The copyright statement attached to each record in Trove reads:

> Copyright remains with the copyright holder. Contact the Australian Copyright Council for further information on your rights and responsibilities.

I'm providing these harvested records to support research. Depending on what you want to do with them, you might need to contact individual copyright holders for permission.

## Generate your own dataset

Requirements:

* A [Trove API key](http://help.nla.gov.au/trove/building-with-trove/api)
* Python 2.7.* (not tested with Python 3)
* a MongoDB database (either local or in the cloud)
* Git

### Setting things up

* Make sure you have [Python, Pip, and Virtualenv installed](http://timsherratt.org/digital-heritage-handbook/docs/python-pip-virtualenv/).
* Create a new virtual environment -- you can call it whatever you want.
``` shell
virtualenv trove-pressreleases
```
* Move to and then activate your virtual environment.
``` shell
cd trove-pressreleases
source/bin activate
```
* Clone this repository, and then move into the new folder that has been created.
``` shell
git clone ....
cd ....
```
* Install all the necessary Python packages listed in `requirements.txt`.
``` shell
pip install -r requirements.text
```
* Either [install MongoDB locally](https://docs.mongodb.com/manual/administration/install-community/) or create a new database on MongoDB hosting service like [MLab](https://mlab.com/) (you'll can probably make do with one of their free Sandbox databases).
* If you use a hosted database you'll need to copy the MongoDB URI, It looks like a url, but starts with `mongodb://`.
* Make a copy of the `credentials_blank.py` file and save it as `credentials.py`.
``` shell
cp credentials_blank.py credentials.py
```
* Open the new `credentials.py` file in your preferred text editor. Paste in your Trove API key where indicated. If your using a hosted MongoDB database, paste in the URI. If you've installed MongoDB locally, the default setting should work.

### Starting a harvest

* Make sure your virtual environment is activated and your inside the cloned repository folder.
* Type `python` to start up Python, the command prompt will change to `>>>`.
``` shell
python
```
* Import the `harvest.py` module and then run the `harvest()` function.
``` python
import harvest
harvest.harvest()
```

### Using your own search query

By default `harvest()` will launch the example search for terms relating to refugees. You can feed in your own query as a parameter to `harvest()` function.
``` python
import harvest
harvest.harvest('cats OR dogs')
```

Note that if you're doing multiple searches and you want to keep the results separate, you might want to change the database name in the `credentials.py` file.

### Saving as CSV

Once your harvest is complete, you can save the results to a CSV file.

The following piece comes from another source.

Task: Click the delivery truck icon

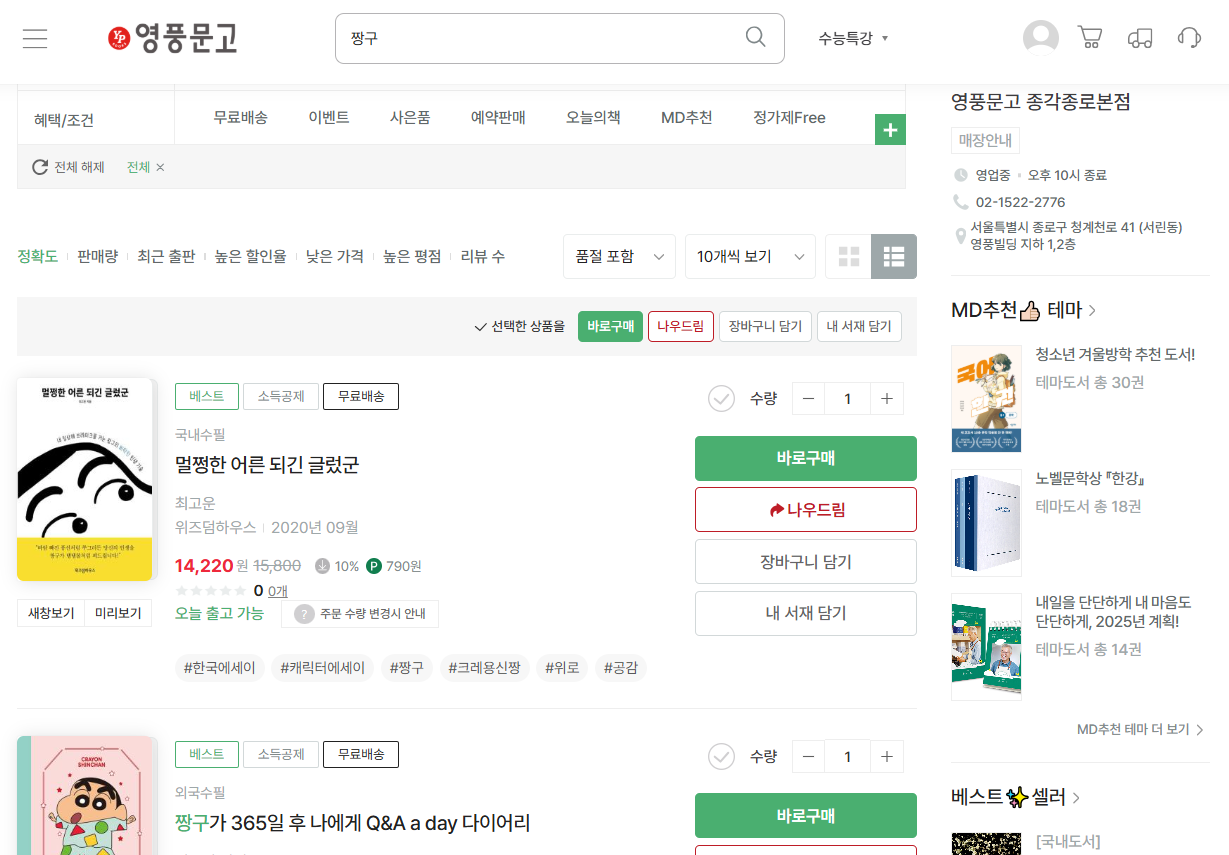Action: [x=1141, y=37]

* Make sure your virtual environment is activated and your inside the cloned repository folder.
* Type `python` to start up Python, the command prompt will change to `>>>`.
``` shell
python
```
* Import the `harvest.py` module and then run the `save_csv()` function.
``` python
import harvest
harvest.save_csv()
```

### Save full text versions of documents

Once your harvest is complete, you can download the texts of all the available documents.

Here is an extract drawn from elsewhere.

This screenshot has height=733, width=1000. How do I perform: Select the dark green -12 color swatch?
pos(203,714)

* Make sure your virtual environment is activated and your inside the cloned repository folder.
* Type `python` to start up Python, the command prompt will change to `>>>`.
``` shell
python
```
* Import the `harvest.py` module and then run the `save_texts()` function.
``` python
import harvest
harvest.save_csv()
```

Note that this function will only download documents that have OCRd text in ParlInfo. So you might notice a difference between the number of records in your dataset and the number of texts downloaded.